■ **Your objective**: Copy out the lines from the one containing "The height and" through the one containing "click(537, 501)", inclusive, with the requests included. Offset every coordinate in the answers by adding 64 to it.

■ **Data supplied**:

==================================================

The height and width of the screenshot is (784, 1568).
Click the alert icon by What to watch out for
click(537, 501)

==================================================

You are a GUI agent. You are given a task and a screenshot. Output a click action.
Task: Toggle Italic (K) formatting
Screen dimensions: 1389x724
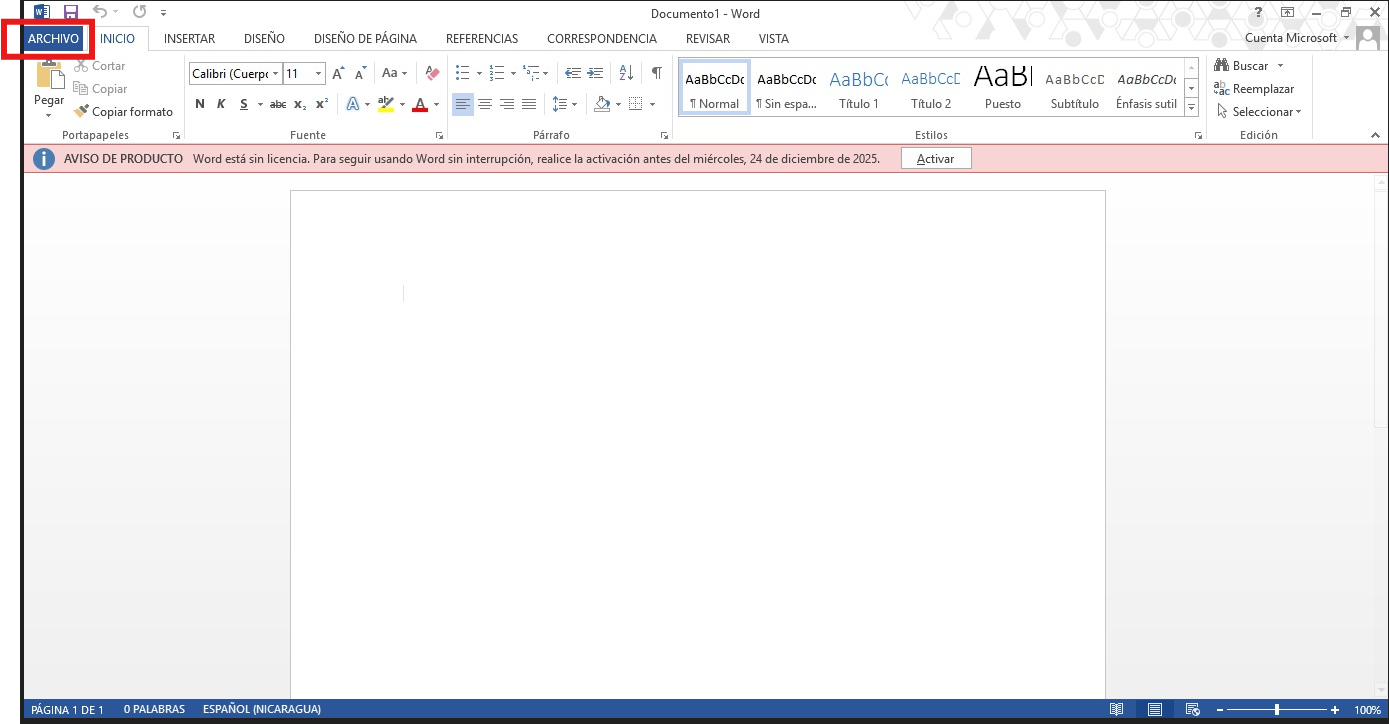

==================================================

■ **Exercise solution**:
The height and width of the screenshot is (784, 1568).
Click the alert icon by What to watch out for
click(601, 565)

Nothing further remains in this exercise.